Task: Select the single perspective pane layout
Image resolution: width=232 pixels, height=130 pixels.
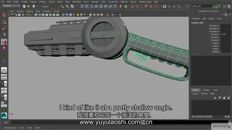Action: (x=4, y=70)
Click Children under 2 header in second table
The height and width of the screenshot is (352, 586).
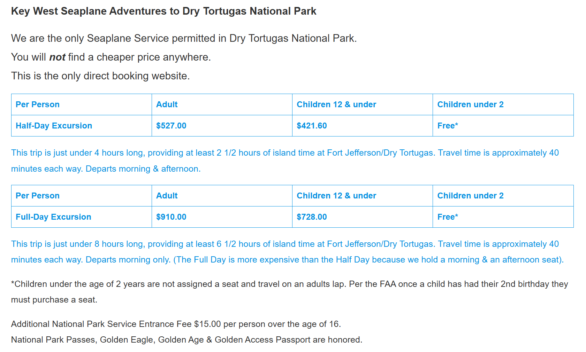[x=470, y=196]
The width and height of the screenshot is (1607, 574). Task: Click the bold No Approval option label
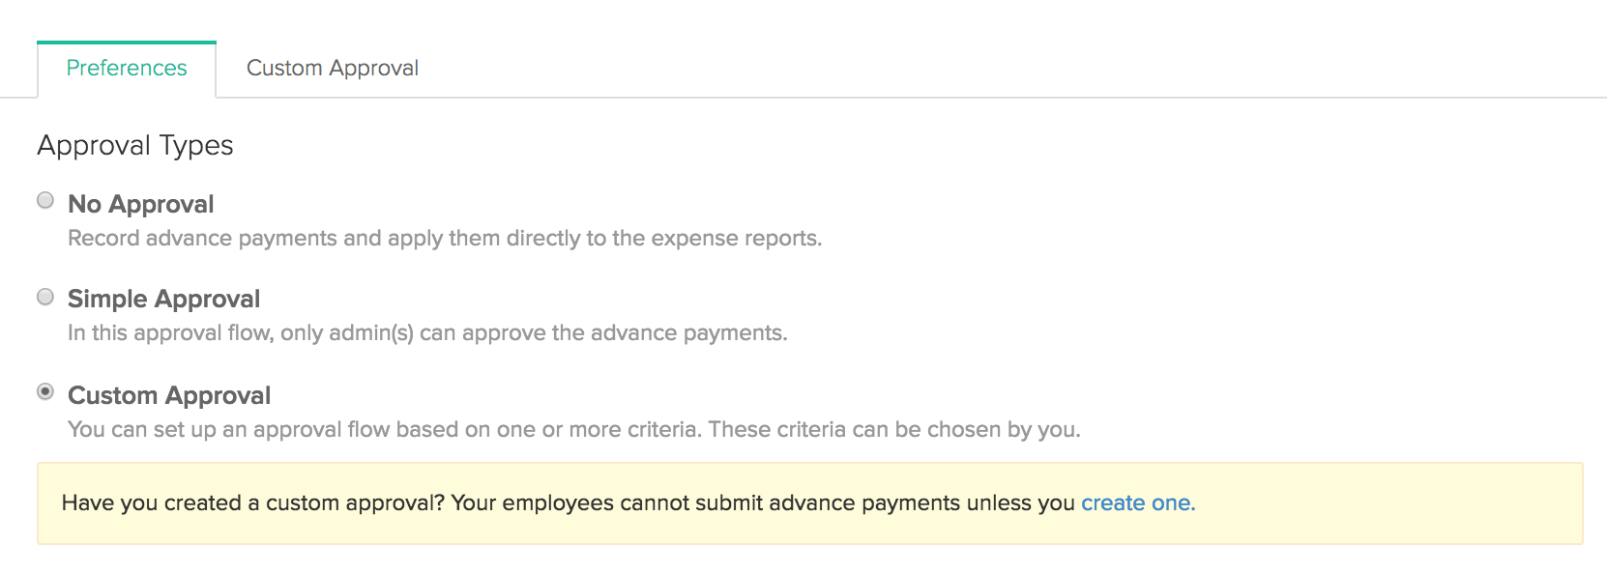pyautogui.click(x=141, y=204)
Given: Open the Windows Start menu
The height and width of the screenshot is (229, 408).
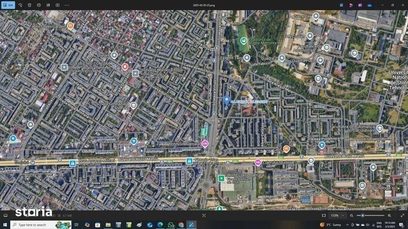Looking at the screenshot, I should tap(5, 224).
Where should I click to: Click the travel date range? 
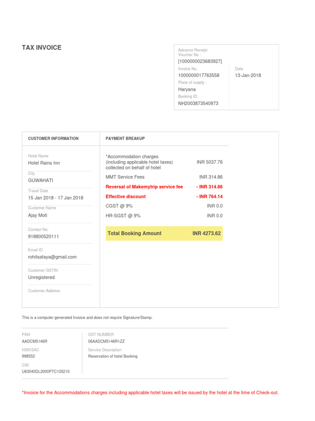[55, 198]
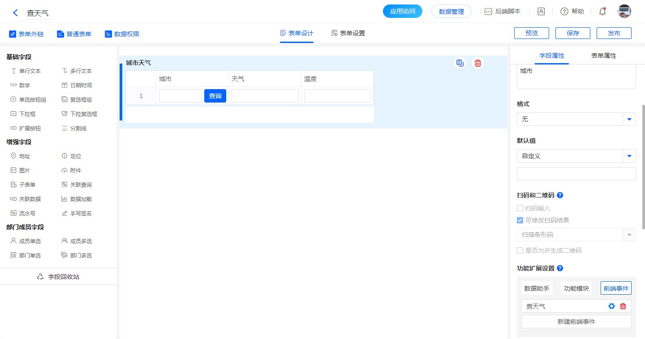Check 是否允许生成二维码 option
645x339 pixels.
(520, 250)
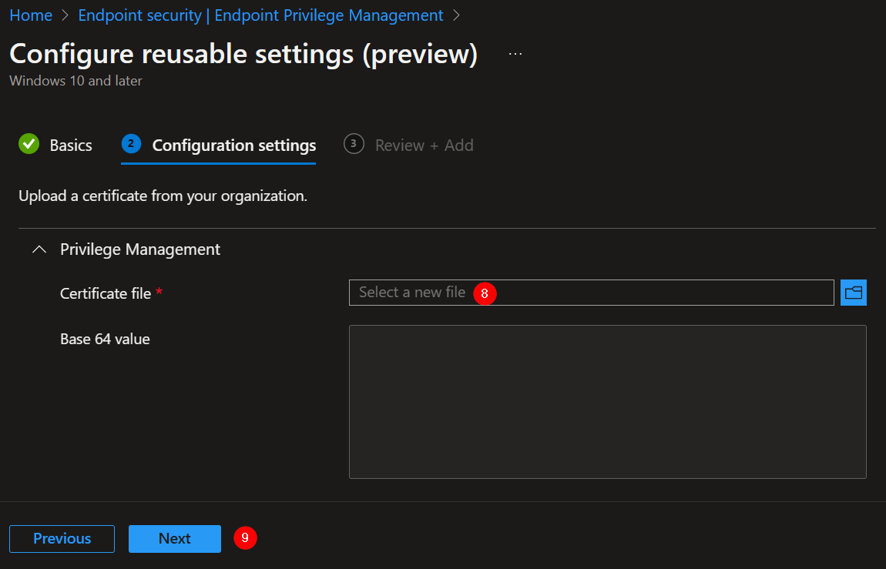This screenshot has height=569, width=886.
Task: Open the ellipsis menu next to the page title
Action: tap(515, 54)
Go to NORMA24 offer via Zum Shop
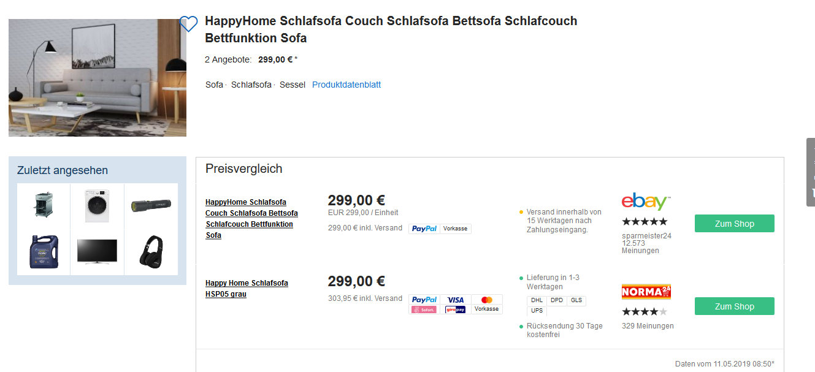815x372 pixels. click(734, 306)
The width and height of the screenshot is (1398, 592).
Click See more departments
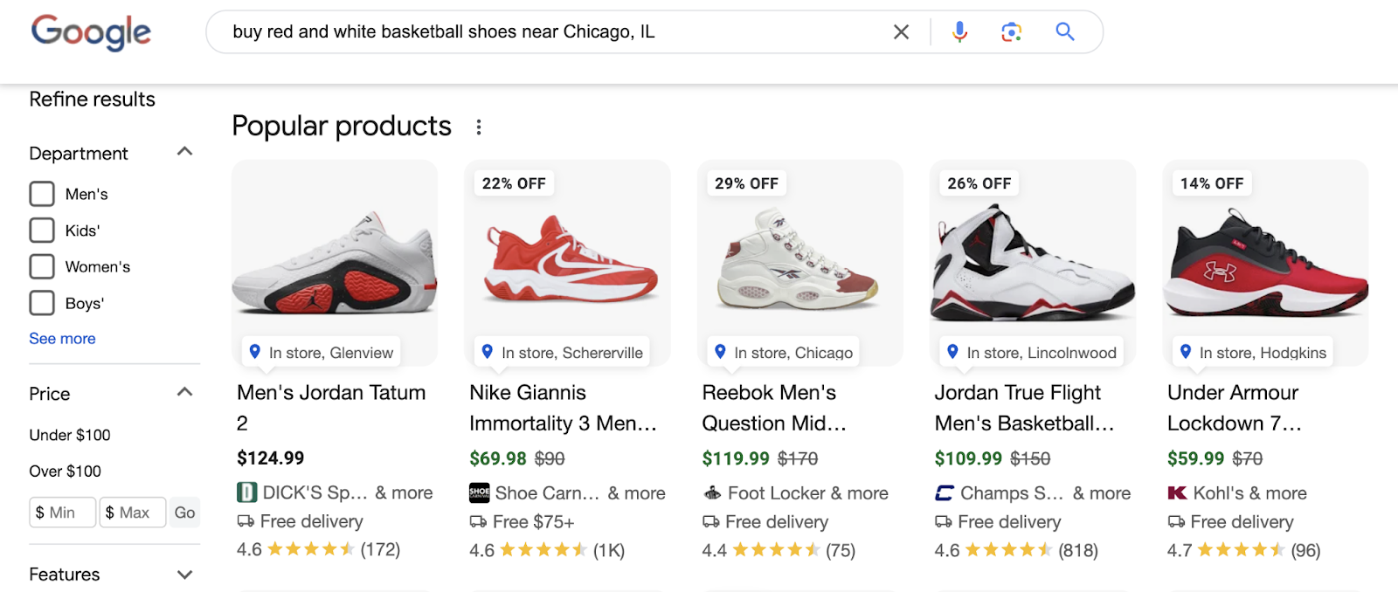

* * * * * * * * *

## Exercise directions
An exact copy of the records above is needed, with the pictures removed.

## Answer space
Task: Select the single perspective pane layout
Image resolution: width=232 pixels, height=130 pixels.
Action: (x=4, y=70)
Click Children under 2 header in second table
The height and width of the screenshot is (352, 586).
[x=470, y=196]
The width and height of the screenshot is (1607, 574). Task: Click the bold No Approval option label
pyautogui.click(x=141, y=204)
Given: Open the Windows Start menu
The height and width of the screenshot is (229, 408).
Looking at the screenshot, I should tap(5, 224).
Where should I click to: Click the travel date range? 
[55, 198]
Check 是否允许生成二维码 option
645x339 pixels.
(520, 250)
This screenshot has height=569, width=886.
Task: Open the ellipsis menu next to the page title
Action: tap(515, 54)
Go to NORMA24 offer via Zum Shop
815x372 pixels. click(734, 306)
The width and height of the screenshot is (1398, 592).
Click See more departments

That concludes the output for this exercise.